Your instructions —
Please give back, exactly as written, the lines from the line with "624x487 pixels. At" to the line with "The image size is (864, 486)." in the listing below, leaving out all pictures.

Material for this exercise —
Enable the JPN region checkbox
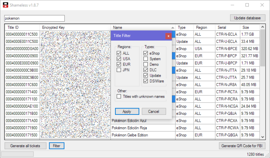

--

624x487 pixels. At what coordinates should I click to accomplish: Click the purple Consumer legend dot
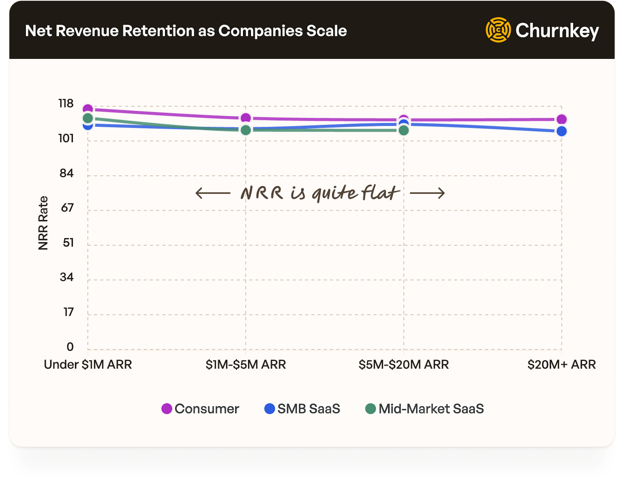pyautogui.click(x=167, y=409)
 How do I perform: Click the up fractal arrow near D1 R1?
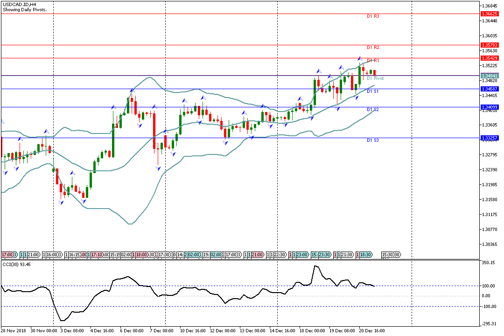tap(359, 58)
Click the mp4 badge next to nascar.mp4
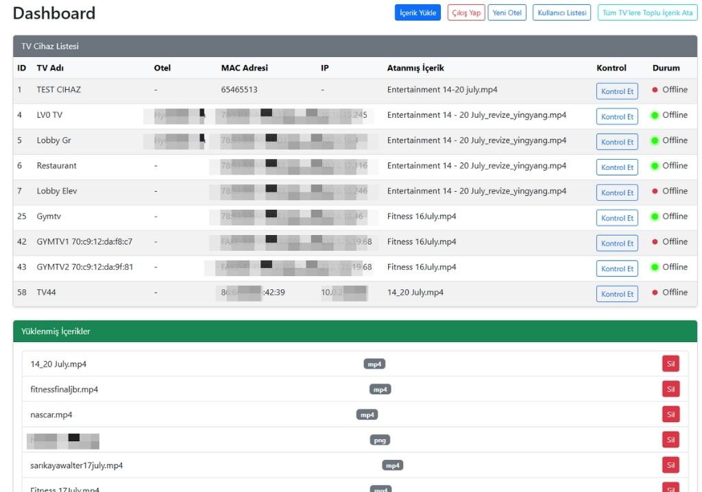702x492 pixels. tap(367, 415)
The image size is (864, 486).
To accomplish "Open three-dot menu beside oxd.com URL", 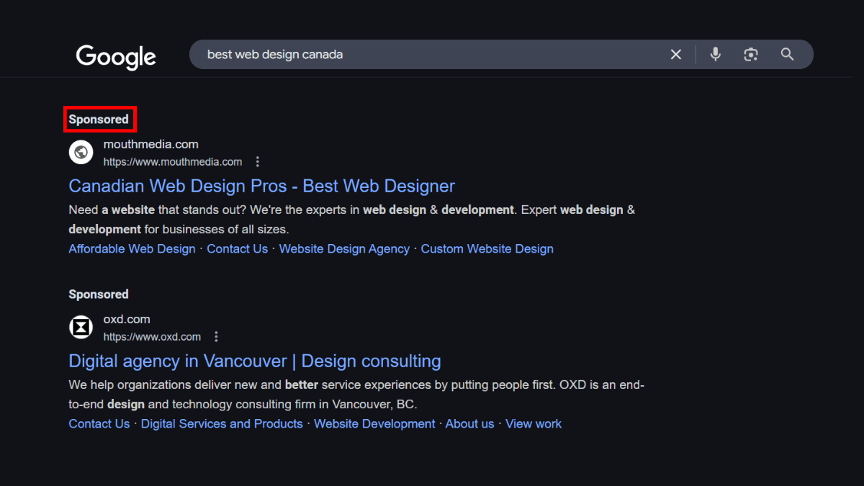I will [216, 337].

Output below —
624x487 pixels. At what coordinates should I click to accomplish: Click the purple Consumer legend dot
pyautogui.click(x=167, y=409)
 How do I perform: Click the up fractal arrow near D1 R1?
tap(359, 58)
Click the mp4 badge next to nascar.mp4
702x492 pixels. tap(367, 415)
The image size is (864, 486).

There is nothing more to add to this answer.